Open-source agent skills - teach AI coding assistants to use ggshield
Release Date: May 21, 2026
Developers are writing more code than ever with Claude Code, Cursor, and other AI assistants - and a lot of that code touches secrets. The new open-source GitGuardian/agent-skills repository ships skills that teach those agents how to use ggshield: when to scan, how to read findings, and how to walk the developer through remediation.
What's in it?
- Claude Code plugin: a one-command install (
/plugin install ggshield) that makes the skill available to Claude Code - the agent invokes it when the developer asks to scan, validate a token, or remediate a leaked credential. - Cursor rules & commands: the same skill packaged for Cursor, exposing the ggshield workflow so the agent can call it on demand.
- Defense in depth (optional): layer the ggshield agent hook on top (
ggshield install -t claude-code) - unlike the skill, the hook runs automatically and scans every prompt, tool call, and tool output from inside the agent.
Why is this important?
We are meeting developers where they already are - no new tool to adopt, no workflow change. When the developer brings up secret scanning, key validation, or a leaked credential, the agent now knows to reach for ggshield, how to interpret the findings, and how to guide remediation in context. Pair it with the ggshield hook for fully automated, agent-side scanning.
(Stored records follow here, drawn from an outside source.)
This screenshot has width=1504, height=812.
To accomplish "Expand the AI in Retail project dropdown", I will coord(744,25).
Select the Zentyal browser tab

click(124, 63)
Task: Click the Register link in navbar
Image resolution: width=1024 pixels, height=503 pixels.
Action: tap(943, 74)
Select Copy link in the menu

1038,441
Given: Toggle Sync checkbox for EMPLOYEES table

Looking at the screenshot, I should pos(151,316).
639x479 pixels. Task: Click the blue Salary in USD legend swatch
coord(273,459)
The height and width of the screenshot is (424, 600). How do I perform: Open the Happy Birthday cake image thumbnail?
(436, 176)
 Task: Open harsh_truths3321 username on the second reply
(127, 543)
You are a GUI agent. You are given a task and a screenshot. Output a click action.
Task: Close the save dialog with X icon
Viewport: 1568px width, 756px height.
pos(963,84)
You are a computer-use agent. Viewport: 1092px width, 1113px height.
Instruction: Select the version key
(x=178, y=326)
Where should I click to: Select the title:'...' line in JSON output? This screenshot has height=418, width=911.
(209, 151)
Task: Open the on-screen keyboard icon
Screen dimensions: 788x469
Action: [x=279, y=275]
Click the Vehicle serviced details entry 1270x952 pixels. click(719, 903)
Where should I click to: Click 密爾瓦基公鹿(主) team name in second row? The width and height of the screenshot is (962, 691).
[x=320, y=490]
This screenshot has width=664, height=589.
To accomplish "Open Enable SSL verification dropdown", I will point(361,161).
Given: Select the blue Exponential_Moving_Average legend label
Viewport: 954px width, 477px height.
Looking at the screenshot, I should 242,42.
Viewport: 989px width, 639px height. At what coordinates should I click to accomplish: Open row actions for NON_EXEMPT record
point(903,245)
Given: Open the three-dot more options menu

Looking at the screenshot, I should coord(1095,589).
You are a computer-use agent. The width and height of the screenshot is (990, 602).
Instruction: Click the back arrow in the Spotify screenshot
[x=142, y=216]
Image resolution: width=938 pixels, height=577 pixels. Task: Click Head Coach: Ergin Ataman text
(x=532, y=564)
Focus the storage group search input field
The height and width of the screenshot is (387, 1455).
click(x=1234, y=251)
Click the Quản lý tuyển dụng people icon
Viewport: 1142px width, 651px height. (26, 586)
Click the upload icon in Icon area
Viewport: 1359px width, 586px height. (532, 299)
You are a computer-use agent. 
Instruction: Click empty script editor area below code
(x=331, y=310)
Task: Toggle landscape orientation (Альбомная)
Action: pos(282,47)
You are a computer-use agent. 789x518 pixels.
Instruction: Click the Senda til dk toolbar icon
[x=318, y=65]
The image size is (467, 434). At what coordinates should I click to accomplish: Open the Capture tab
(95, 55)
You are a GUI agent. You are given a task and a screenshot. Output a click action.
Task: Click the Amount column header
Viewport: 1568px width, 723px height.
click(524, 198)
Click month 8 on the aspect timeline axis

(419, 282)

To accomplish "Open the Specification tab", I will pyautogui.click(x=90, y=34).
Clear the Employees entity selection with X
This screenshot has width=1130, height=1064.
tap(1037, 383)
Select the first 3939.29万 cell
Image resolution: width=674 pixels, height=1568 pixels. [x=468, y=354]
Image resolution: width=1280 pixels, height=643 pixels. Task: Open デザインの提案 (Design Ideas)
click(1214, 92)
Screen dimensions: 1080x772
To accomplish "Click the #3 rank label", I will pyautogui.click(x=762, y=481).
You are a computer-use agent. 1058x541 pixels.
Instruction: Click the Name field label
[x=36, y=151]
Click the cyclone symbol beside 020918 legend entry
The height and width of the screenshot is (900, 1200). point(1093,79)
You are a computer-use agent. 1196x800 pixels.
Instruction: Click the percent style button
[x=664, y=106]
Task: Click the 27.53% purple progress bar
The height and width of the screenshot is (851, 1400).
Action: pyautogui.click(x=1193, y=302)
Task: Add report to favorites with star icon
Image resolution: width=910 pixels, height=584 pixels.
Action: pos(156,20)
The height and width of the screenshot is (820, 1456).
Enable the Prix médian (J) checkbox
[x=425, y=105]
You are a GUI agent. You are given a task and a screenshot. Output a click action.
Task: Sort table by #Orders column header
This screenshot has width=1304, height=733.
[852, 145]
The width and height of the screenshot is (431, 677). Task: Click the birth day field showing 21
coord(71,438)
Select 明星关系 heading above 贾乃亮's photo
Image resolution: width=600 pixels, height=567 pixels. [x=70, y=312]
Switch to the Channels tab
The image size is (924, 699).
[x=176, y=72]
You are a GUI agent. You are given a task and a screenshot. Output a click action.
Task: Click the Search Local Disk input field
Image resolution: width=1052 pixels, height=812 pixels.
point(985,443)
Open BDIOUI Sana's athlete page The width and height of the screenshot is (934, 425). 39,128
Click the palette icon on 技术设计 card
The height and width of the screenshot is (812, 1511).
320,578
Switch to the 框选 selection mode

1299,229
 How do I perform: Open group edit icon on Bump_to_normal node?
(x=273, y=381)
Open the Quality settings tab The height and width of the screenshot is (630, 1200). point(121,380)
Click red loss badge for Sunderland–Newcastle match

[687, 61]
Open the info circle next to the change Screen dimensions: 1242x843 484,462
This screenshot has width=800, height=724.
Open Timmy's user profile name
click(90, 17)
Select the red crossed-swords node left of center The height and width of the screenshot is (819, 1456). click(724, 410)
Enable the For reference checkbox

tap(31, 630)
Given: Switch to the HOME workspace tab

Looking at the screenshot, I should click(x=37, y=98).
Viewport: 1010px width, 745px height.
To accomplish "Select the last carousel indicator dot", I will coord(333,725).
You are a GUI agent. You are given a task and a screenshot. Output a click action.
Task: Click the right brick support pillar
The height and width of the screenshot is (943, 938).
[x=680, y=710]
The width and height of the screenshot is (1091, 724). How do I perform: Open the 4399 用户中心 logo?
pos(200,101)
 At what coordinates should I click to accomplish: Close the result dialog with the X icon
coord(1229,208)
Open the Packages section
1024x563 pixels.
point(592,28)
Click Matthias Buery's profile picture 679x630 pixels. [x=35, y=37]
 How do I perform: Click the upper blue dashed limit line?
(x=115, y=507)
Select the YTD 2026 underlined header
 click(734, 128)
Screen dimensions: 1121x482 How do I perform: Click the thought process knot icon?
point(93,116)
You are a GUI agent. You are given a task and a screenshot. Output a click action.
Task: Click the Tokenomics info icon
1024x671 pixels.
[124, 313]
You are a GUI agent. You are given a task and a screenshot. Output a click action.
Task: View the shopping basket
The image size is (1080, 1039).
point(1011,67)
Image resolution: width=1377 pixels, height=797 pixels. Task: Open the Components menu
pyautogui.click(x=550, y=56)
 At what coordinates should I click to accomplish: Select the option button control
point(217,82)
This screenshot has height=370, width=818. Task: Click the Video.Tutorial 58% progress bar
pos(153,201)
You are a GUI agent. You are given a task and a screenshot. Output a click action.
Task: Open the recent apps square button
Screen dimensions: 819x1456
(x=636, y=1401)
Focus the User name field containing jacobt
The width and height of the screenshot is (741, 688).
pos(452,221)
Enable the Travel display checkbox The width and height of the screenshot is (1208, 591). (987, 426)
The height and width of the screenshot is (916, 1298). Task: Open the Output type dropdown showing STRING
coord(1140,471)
Either way, fewer secrets slip through AI-assisted development - with zero friction added to the developer's day.
Get Started Today!
The repository is public, MIT-licensed, and ready to demo:
- Browse the skills on GitHub
- Install the Claude Code plugin with
/plugin install ggshield - Or drop the Cursor rules into your
.cursor/directory
Contributions and feedback are welcome - open an issue or a pull request on the repo.
Fixes
- Perimeter: Fixed an issue where unmonitored sources were incorrectly displayed as deleted in the user interface.